• [DIRECTION]
In the article on the Food Sustainability Index 2021 below, what are the answers to these questions?
(a) Where and on what dates was the summit of G20 economy ministers held?
(b) Which two organizations collaborated on the report?
(c) How many goals were set for 2030?

• [SELECTION]
----

Food Sustainability Index 2021: sustainability challenges for the G20 countries

Food Sustainability Index 2021: sustainability challenges for the G20 countries

July 15, 2021

Food Sustainability Index 2021: sustainability challenges for the G20 countries

In a preview of the fourth edition of the report, the spotlight turns on the responsibilities of the “big players” of the world economy and the opportunities associated with their commitment to sustainability.

A few days after the end of the summit of economy ministers of the G20 countries (Venice, 8-11 July 2021) the Fixing Food 2021: An opportunity for G20 countries to lead the way report was presented during a webinar. The report is the result of a collaboration between experts of the Economist Intelligence Unit EIU and the Barilla Foundation

And the document focuses precisely on the G20 countries.

“With less than 10 years left to achieve the UN’s Sustainable Development Goals, bold action and strong leadership are needed to make our food systems more sustainable,” the report's authors write, pointing out that if current trends are not substantially changed, most of the 17 goals set for 2030 will not be achieved.

----

• [SUPPLIED INFORMATION]
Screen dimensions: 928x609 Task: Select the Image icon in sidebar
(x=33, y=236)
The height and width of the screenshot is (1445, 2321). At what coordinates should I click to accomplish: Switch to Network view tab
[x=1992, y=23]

----

• [WORKED ANSWER]
(a) Venice, 8-11 July 2021
(b) The Economist Intelligence Unit (EIU) and the Barilla Foundation
(c) 17